(Saved entries)
* * * * * * * * *

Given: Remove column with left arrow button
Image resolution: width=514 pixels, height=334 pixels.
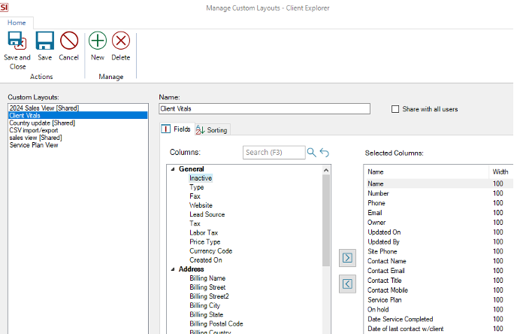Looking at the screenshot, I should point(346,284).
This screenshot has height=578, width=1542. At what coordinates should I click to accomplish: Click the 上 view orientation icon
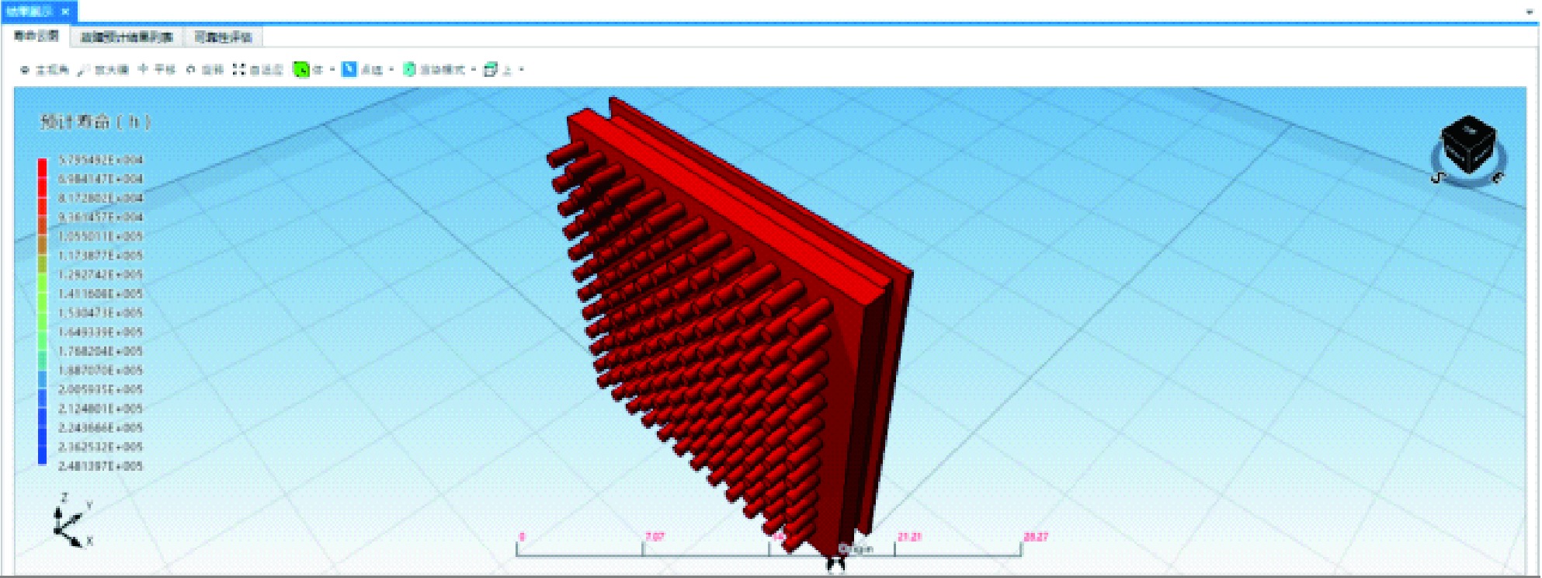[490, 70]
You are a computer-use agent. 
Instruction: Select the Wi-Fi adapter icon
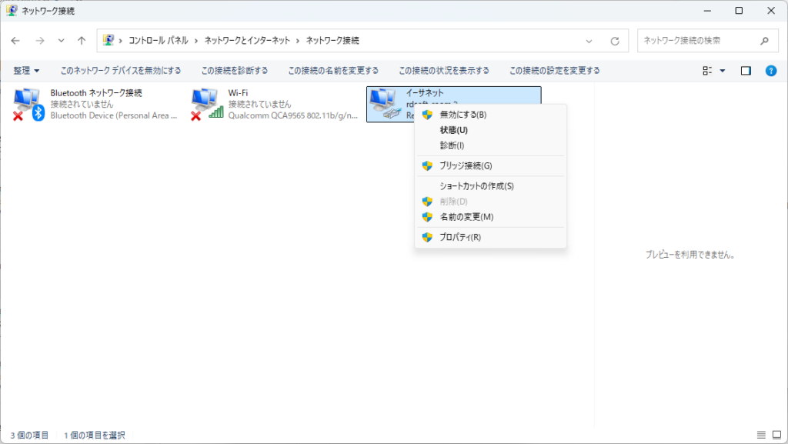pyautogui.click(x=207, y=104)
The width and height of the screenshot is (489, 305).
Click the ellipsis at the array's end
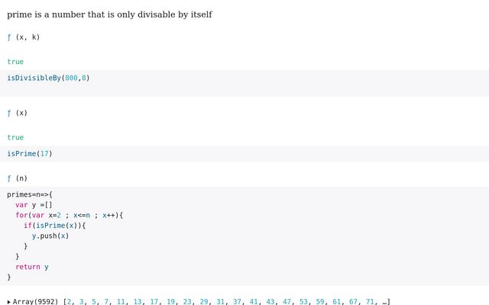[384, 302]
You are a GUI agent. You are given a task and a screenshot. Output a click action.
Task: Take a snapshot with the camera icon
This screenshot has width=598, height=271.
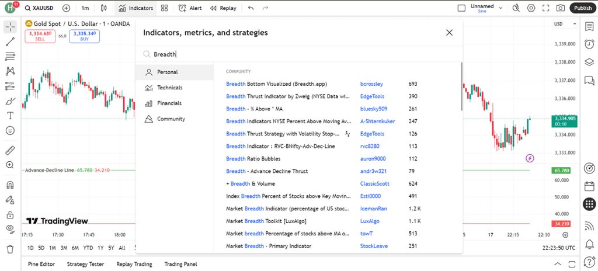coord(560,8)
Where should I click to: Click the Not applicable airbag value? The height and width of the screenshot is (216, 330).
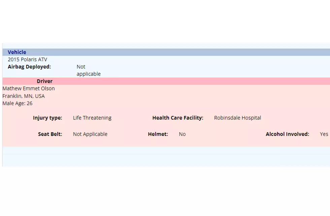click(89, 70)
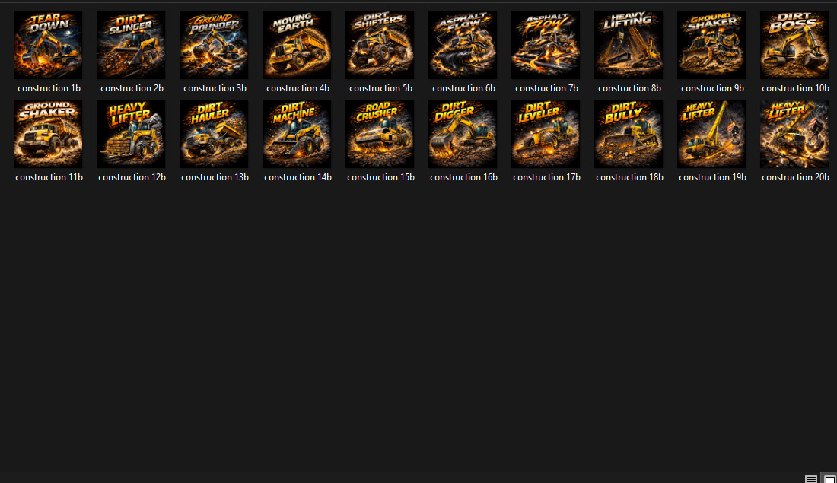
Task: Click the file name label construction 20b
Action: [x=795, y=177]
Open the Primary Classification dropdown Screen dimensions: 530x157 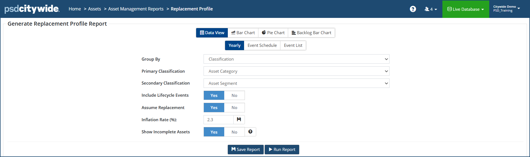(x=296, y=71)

* * * * * * * * *

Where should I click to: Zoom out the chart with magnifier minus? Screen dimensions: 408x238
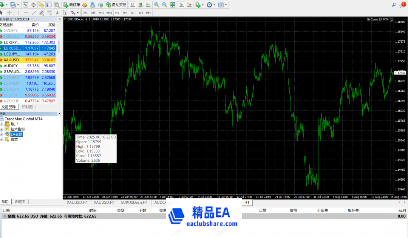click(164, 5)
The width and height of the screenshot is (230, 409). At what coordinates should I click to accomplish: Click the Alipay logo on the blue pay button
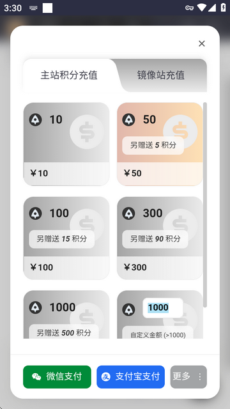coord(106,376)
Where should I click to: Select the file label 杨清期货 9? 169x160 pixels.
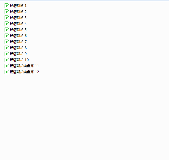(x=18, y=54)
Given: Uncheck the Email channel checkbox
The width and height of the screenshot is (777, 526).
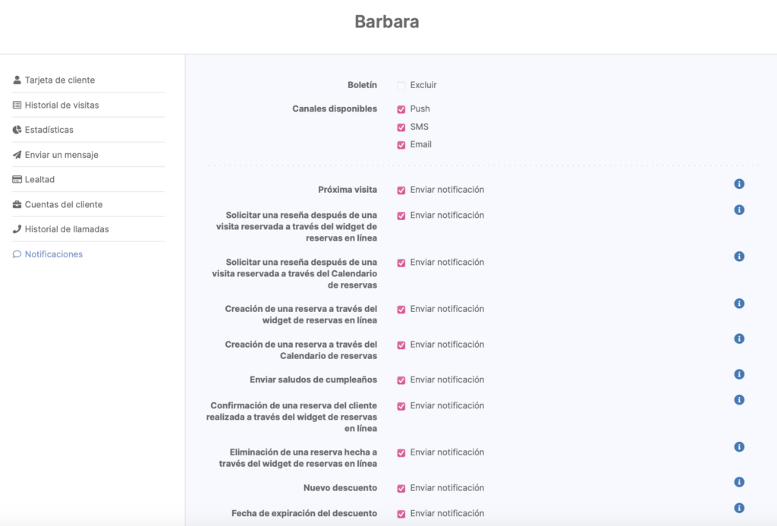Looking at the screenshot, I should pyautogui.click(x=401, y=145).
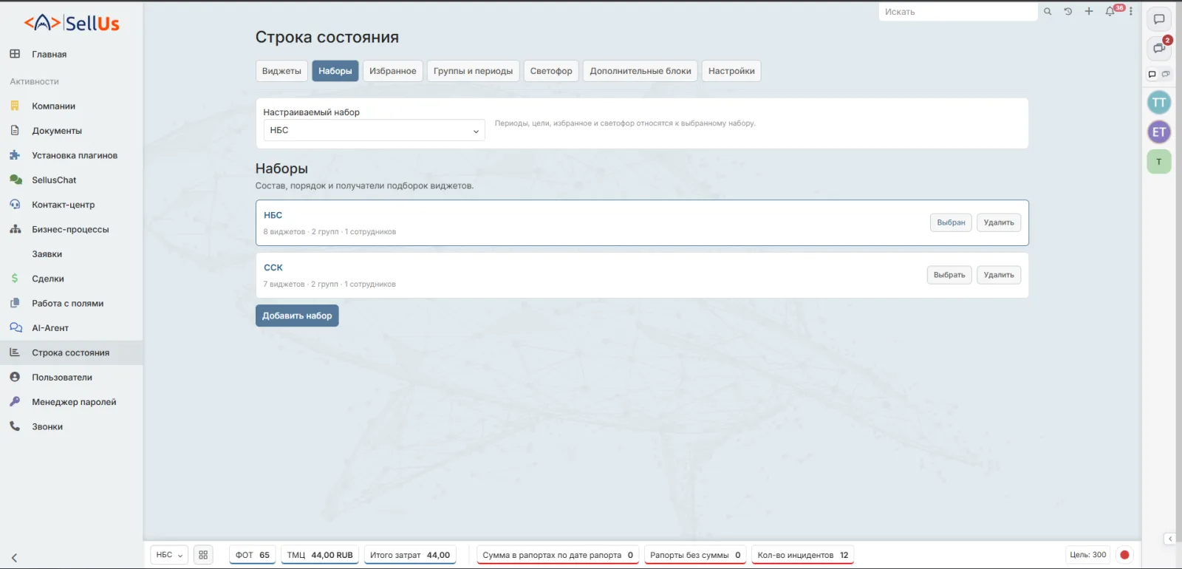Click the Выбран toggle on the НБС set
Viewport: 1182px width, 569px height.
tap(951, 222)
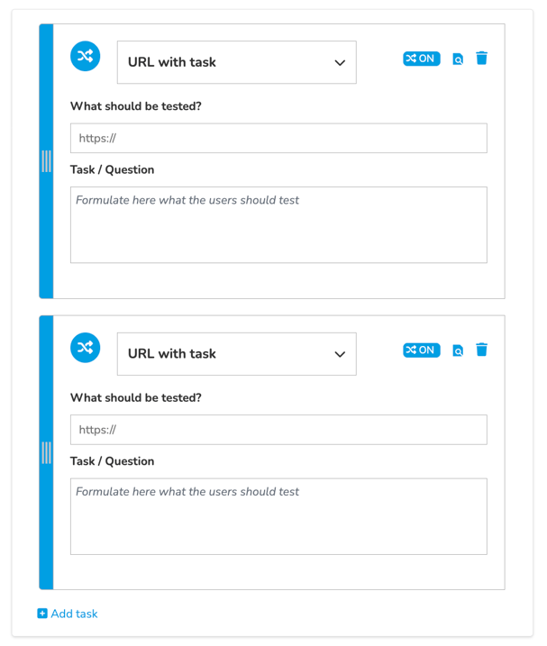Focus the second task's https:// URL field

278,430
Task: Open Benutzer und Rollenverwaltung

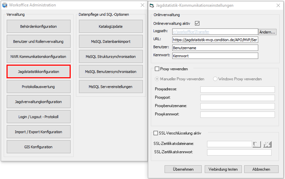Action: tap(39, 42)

* * * * * * * * *

- **DESCRIPTION OF THE TASK**: Note every line of the records that holds the word "agent", and copy it.

- **OUTPUT**:
You are a computer-use agent. 
You are a GUI agent. You are given a task and a screenshot. Output a click action.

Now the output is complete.